What is expected.
Go through the records below and report each line with "Given" in it.

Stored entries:
○ ○ ○

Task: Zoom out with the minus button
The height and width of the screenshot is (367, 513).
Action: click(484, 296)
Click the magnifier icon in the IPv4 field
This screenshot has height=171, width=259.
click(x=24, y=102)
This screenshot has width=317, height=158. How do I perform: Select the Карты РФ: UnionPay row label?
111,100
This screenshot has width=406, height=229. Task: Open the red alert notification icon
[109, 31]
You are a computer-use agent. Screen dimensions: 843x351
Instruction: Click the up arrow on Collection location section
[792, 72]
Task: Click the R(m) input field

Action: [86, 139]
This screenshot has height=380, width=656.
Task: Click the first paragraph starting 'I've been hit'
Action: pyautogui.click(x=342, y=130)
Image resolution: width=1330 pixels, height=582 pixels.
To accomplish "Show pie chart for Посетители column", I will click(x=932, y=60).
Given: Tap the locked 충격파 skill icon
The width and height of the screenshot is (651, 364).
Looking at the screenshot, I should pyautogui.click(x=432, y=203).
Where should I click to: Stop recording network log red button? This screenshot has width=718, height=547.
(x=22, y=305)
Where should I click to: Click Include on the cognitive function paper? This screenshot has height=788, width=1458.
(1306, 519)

○ ○ ○

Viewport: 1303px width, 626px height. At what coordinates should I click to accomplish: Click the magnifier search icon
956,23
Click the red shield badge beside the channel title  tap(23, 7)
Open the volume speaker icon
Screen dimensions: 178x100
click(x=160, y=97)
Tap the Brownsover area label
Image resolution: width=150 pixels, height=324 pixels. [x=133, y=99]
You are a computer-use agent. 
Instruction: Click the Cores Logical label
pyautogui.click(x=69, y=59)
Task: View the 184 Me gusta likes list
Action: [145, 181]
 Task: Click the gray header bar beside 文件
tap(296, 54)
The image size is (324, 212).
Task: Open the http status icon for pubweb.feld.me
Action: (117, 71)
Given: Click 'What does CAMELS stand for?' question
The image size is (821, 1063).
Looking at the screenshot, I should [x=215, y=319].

○ ○ ○

Answer to this exercise.
Given: Tap the locked 충격파 skill icon
Given: Click 'What does CAMELS stand for?' question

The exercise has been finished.